--- Task 1 ---
Output the part of the jokes from "HUGE CELLMATE [menacingly]: beating" up to and including "to each other.", word for word.

— Begin Extract —

Just to show that my dark side comes from a loving place.
[airport]
For $800 more you can upgrade to Arctic Class
What’s that?
Same as coach but the flight staff is penguins
[slaps table] SOLD
My bank assures me my money is safe with them, yet they keep their pens chained to desks and most of them are missing.
Executioner: Any last words?
Me: Sparn
Executioner: Ok [throws switch] Wait, what does that mean
Me:
Executioner: WHAT DOES THAT MEAN GOD DAMN IT
[Speed dating]
Me: “Toilet paper, over or under?”
Her: “Und..”
Me: *flips table* NEXT!!!!!
My doctor’s office scheduled my appointment 6 months from now and asked me if that’s good.
I don’t know what I’m doing 2 hours from now, but sure.
SOMEONE PARKED IN MY SPOT AT WORK. THAT’S IT. I’M GOING HOME.
[first day in prison]
ME: so whatcha in for?
HUGE CELLMATE [menacingly]: beating up nerds who ask too many questions
ME: how many is too many?
HUGE CELLMATE: one
ME: oh no
someone told me today that young people can’t afford homes because we spend all our money on “toys like boats and ATVs” and now I am desperate to meet the one Millennial Hell-Child commuting from their basement apartment in a speedboat and giving us all a bad name.
We are taking care of my friend’s dog for the rest of the month.
She’s been with us about 45 minutes so far. My boyfriend has said “I love you” three times already.
It took at least six months of dating before we said that to each other.
[getting murdered]
“Listen, I make a badass grilled cheese if this can wait?”
homeless guy said “hey there pretty lady, show me that smile, where’s that smile?” and I said “it’s at my house”

— End Extract —
— Begin Exercise inputs —

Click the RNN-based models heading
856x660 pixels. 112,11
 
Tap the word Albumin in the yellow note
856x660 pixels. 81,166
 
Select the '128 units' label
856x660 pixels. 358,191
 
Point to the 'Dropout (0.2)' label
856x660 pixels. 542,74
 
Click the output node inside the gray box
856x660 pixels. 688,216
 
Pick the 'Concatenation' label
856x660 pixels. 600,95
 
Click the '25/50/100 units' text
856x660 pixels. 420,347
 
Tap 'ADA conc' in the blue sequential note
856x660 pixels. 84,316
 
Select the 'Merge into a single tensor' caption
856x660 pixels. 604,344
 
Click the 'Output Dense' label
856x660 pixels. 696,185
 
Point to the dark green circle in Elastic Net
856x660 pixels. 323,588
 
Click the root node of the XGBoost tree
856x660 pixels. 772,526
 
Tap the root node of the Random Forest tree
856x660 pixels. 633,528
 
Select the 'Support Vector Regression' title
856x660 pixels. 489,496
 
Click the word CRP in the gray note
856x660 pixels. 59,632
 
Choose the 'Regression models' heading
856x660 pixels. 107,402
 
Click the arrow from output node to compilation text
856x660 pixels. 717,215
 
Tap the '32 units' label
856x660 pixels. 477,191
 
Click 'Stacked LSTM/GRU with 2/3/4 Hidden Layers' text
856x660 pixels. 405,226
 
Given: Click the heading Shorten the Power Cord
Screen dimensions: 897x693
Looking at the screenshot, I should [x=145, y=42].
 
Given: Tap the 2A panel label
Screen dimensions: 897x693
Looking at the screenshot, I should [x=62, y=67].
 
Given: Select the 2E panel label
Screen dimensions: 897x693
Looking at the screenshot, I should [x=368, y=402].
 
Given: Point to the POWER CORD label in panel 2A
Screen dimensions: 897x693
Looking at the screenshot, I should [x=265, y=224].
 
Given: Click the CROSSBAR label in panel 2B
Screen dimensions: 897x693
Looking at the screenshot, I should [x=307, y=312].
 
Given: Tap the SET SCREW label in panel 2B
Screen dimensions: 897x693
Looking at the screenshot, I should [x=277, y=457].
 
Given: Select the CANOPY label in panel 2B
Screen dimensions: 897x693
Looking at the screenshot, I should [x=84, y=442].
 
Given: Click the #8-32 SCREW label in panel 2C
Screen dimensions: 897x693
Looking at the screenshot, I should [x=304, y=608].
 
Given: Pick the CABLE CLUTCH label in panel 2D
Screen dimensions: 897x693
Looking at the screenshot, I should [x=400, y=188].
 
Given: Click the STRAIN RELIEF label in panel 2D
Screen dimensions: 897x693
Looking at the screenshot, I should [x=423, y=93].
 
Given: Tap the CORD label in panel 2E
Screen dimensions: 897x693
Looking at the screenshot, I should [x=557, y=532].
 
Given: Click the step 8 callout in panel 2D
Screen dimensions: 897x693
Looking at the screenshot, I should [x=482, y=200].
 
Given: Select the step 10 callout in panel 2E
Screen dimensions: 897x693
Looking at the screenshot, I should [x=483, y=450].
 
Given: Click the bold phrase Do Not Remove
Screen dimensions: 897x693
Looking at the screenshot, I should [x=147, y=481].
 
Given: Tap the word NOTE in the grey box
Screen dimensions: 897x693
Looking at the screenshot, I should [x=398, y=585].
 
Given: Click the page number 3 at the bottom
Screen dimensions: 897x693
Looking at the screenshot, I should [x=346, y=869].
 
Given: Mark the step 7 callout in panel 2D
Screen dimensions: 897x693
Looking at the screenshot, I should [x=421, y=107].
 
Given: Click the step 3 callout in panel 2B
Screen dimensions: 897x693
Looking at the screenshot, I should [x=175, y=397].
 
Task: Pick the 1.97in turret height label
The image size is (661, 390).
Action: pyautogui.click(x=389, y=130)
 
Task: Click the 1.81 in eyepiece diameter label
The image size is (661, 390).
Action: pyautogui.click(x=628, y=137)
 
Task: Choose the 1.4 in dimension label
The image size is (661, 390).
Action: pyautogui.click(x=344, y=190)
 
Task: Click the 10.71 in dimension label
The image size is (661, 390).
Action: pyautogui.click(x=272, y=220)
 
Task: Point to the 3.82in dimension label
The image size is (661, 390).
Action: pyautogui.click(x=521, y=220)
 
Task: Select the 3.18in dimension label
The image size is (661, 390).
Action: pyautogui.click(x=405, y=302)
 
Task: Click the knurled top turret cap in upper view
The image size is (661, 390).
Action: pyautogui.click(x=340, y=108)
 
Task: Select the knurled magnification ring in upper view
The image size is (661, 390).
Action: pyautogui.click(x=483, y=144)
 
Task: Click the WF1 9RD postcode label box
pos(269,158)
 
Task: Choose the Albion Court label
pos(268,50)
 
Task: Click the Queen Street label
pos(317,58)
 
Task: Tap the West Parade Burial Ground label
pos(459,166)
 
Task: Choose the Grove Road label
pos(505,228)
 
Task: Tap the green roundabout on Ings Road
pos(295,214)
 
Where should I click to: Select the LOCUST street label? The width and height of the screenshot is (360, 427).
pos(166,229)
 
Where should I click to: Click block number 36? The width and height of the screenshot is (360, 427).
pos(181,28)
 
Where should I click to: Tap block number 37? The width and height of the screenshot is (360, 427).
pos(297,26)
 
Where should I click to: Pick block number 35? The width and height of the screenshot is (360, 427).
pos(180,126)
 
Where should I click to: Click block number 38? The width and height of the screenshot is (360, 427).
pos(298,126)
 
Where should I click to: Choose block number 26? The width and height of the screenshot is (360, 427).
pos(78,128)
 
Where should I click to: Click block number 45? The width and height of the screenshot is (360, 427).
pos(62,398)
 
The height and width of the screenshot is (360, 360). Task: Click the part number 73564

— End Exercise inputs —

--- Task 2 ---
Return the records from the line with "Where should I click to: Select" up to and including the final line of the records, exactly as they appear.

--- Full response 1 ---
HUGE CELLMATE [menacingly]: beating up nerds who ask too many questions
ME: how many is too many?
HUGE CELLMATE: one
ME: oh no
someone told me today that young people can’t afford homes because we spend all our money on “toys like boats and ATVs” and now I am desperate to meet the one Millennial Hell-Child commuting from their basement apartment in a speedboat and giving us all a bad name.
We are taking care of my friend’s dog for the rest of the month.
She’s been with us about 45 minutes so far. My boyfriend has said “I love you” three times already.
It took at least six months of dating before we said that to each other.

--- Full response 2 ---
Where should I click to: Select the LOCUST street label? The width and height of the screenshot is (360, 427).
pos(166,229)
 
Where should I click to: Click block number 36? The width and height of the screenshot is (360, 427).
pos(181,28)
 
Where should I click to: Tap block number 37? The width and height of the screenshot is (360, 427).
pos(297,26)
 
Where should I click to: Pick block number 35? The width and height of the screenshot is (360, 427).
pos(180,126)
 
Where should I click to: Click block number 38? The width and height of the screenshot is (360, 427).
pos(298,126)
 
Where should I click to: Choose block number 26? The width and height of the screenshot is (360, 427).
pos(78,128)
 
Where should I click to: Click block number 45? The width and height of the screenshot is (360, 427).
pos(62,398)
 
The height and width of the screenshot is (360, 360). Task: Click the part number 73564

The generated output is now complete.